(Extracted records)

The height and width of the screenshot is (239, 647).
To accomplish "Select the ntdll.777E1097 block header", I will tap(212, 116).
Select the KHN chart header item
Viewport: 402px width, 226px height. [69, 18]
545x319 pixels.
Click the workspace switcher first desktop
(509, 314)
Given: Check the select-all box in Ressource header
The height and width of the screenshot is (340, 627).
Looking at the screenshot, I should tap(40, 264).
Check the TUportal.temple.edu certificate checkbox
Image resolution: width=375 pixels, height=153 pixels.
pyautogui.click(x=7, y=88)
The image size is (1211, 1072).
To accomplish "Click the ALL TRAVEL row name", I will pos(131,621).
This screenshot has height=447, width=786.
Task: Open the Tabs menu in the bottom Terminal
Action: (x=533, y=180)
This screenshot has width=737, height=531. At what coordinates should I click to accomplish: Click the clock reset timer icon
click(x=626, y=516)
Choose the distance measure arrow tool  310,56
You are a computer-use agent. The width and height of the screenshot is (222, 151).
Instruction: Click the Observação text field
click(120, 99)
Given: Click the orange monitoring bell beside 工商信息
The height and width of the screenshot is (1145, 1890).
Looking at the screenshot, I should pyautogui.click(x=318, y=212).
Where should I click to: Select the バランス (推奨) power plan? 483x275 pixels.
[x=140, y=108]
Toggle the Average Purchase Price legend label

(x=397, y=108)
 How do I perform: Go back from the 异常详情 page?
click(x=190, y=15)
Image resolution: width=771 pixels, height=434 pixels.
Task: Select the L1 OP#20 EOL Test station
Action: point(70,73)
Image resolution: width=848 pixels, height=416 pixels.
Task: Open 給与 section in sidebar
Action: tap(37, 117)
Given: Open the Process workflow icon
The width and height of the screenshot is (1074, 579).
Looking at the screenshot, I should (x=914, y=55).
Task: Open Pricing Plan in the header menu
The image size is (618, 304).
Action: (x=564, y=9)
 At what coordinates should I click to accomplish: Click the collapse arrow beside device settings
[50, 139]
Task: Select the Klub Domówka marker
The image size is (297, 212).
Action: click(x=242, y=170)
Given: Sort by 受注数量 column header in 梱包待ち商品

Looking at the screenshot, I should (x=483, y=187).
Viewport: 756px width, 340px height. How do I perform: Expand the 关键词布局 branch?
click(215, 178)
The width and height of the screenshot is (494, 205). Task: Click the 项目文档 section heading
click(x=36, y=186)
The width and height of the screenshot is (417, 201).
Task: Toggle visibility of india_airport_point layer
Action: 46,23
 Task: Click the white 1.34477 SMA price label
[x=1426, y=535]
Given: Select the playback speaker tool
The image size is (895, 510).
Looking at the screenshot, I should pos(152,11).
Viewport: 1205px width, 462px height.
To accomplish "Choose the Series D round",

• _WHAT YOU NEED TO DO_
Pull out every line above that contains the string "Task", matching case exactly.

• _EXERCISE ANSWER_
Task: Open the Tabs menu in the bottom Terminal
Task: Select the L1 OP#20 EOL Test station
Task: Open 給与 section in sidebar
Task: Open Pricing Plan in the header menu
Task: Select the Klub Domówka marker
The width and height of the screenshot is (494, 205). Task: Click the 项目文档 section heading
Task: Toggle visibility of india_airport_point layer
 Task: Click the white 1.34477 SMA price label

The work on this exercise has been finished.